Each entry below is to be copied out exactly and in full.
== Segment start ==
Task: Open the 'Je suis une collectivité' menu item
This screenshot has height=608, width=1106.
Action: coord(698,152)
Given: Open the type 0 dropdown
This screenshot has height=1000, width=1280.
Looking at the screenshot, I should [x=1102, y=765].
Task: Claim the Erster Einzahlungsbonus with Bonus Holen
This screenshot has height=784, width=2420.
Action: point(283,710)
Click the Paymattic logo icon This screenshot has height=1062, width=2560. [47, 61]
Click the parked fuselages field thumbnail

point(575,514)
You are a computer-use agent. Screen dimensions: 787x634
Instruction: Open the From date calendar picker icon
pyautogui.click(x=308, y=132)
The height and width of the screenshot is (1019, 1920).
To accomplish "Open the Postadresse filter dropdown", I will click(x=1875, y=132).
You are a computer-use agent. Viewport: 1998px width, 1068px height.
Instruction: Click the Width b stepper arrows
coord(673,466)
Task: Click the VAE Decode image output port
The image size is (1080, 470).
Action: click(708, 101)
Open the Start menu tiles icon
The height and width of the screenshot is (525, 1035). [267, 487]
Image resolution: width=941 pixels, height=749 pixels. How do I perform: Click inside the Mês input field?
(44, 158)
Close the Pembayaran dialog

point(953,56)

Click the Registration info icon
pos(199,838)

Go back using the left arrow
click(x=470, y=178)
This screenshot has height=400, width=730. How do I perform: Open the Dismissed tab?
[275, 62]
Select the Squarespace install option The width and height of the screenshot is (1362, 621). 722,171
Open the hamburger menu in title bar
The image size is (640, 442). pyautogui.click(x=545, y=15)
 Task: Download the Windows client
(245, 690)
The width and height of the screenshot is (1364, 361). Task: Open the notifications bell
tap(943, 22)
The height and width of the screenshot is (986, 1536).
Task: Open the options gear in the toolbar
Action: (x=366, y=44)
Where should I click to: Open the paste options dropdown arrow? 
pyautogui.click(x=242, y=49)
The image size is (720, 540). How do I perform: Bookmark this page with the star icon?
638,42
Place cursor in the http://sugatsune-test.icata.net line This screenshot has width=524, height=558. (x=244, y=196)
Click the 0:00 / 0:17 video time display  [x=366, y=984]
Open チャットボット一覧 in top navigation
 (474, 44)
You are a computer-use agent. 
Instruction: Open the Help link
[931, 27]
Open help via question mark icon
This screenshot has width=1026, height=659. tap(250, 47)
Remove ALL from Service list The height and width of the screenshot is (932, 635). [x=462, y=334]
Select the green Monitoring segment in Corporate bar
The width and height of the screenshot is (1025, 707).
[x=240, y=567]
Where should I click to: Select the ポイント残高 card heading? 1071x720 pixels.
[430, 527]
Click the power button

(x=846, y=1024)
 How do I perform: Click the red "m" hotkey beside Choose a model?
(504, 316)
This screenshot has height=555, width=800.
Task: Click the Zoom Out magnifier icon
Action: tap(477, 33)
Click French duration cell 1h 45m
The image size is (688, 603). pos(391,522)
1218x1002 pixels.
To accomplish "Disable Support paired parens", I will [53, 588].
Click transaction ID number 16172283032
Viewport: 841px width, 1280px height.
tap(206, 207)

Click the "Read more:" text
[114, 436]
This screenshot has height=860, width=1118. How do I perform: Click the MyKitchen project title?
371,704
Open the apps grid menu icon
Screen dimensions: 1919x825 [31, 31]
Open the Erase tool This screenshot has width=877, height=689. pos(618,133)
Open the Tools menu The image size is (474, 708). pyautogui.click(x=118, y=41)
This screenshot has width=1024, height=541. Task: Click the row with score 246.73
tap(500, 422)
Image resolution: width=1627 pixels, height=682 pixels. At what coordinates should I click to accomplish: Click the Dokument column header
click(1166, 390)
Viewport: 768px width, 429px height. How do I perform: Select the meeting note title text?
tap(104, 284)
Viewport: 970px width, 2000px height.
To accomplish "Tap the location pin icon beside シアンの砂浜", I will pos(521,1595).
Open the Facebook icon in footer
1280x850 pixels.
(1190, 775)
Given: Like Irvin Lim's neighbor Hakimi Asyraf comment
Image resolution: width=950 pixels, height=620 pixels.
== Segment end ==
→ **YOUR RESPONSE**
Task: Open the 'Je suis une collectivité' menu item
This screenshot has height=608, width=1106.
Action: coord(698,152)
Given: Open the type 0 dropdown
This screenshot has height=1000, width=1280.
Looking at the screenshot, I should [x=1102, y=765].
Task: Claim the Erster Einzahlungsbonus with Bonus Holen
This screenshot has height=784, width=2420.
Action: point(283,710)
Click the Paymattic logo icon This screenshot has height=1062, width=2560. [47, 61]
Click the parked fuselages field thumbnail

point(575,514)
You are a computer-use agent. Screen dimensions: 787x634
Instruction: Open the From date calendar picker icon
pyautogui.click(x=308, y=132)
The height and width of the screenshot is (1019, 1920).
To accomplish "Open the Postadresse filter dropdown", I will click(x=1875, y=132).
You are a computer-use agent. Viewport: 1998px width, 1068px height.
Instruction: Click the Width b stepper arrows
coord(673,466)
Task: Click the VAE Decode image output port
The image size is (1080, 470).
Action: click(708, 101)
Open the Start menu tiles icon
The height and width of the screenshot is (525, 1035). [267, 487]
Image resolution: width=941 pixels, height=749 pixels. How do I perform: Click inside the Mês input field?
(44, 158)
Close the Pembayaran dialog

point(953,56)

Click the Registration info icon
pos(199,838)

Go back using the left arrow
click(x=470, y=178)
This screenshot has height=400, width=730. How do I perform: Open the Dismissed tab?
[275, 62]
Select the Squarespace install option The width and height of the screenshot is (1362, 621). 722,171
Open the hamburger menu in title bar
The image size is (640, 442). pyautogui.click(x=545, y=15)
 Task: Download the Windows client
(245, 690)
The width and height of the screenshot is (1364, 361). Task: Open the notifications bell
tap(943, 22)
The height and width of the screenshot is (986, 1536).
Task: Open the options gear in the toolbar
Action: (x=366, y=44)
Where should I click to: Open the paste options dropdown arrow? 
pyautogui.click(x=242, y=49)
The image size is (720, 540). How do I perform: Bookmark this page with the star icon?
638,42
Place cursor in the http://sugatsune-test.icata.net line This screenshot has width=524, height=558. (x=244, y=196)
Click the 0:00 / 0:17 video time display  [x=366, y=984]
Open チャットボット一覧 in top navigation
 (474, 44)
You are a computer-use agent. 
Instruction: Open the Help link
[931, 27]
Open help via question mark icon
This screenshot has width=1026, height=659. tap(250, 47)
Remove ALL from Service list The height and width of the screenshot is (932, 635). [x=462, y=334]
Select the green Monitoring segment in Corporate bar
The width and height of the screenshot is (1025, 707).
[x=240, y=567]
Where should I click to: Select the ポイント残高 card heading? 1071x720 pixels.
[430, 527]
Click the power button

(x=846, y=1024)
 How do I perform: Click the red "m" hotkey beside Choose a model?
(504, 316)
This screenshot has height=555, width=800.
Task: Click the Zoom Out magnifier icon
Action: tap(477, 33)
Click French duration cell 1h 45m
The image size is (688, 603). pos(391,522)
1218x1002 pixels.
To accomplish "Disable Support paired parens", I will [53, 588].
Click transaction ID number 16172283032
Viewport: 841px width, 1280px height.
tap(206, 207)

Click the "Read more:" text
[114, 436]
This screenshot has height=860, width=1118. How do I perform: Click the MyKitchen project title?
371,704
Open the apps grid menu icon
Screen dimensions: 1919x825 [31, 31]
Open the Erase tool This screenshot has width=877, height=689. pos(618,133)
Open the Tools menu The image size is (474, 708). pyautogui.click(x=118, y=41)
This screenshot has width=1024, height=541. Task: Click the row with score 246.73
tap(500, 422)
Image resolution: width=1627 pixels, height=682 pixels. At what coordinates should I click to accomplish: Click the Dokument column header
click(1166, 390)
Viewport: 768px width, 429px height. How do I perform: Select the meeting note title text?
tap(104, 284)
Viewport: 970px width, 2000px height.
To accomplish "Tap the location pin icon beside シアンの砂浜", I will pos(521,1595).
Open the Facebook icon in footer
1280x850 pixels.
(1190, 775)
Given: Like Irvin Lim's neighbor Hakimi Asyraf comment
Image resolution: width=950 pixels, height=620 pixels.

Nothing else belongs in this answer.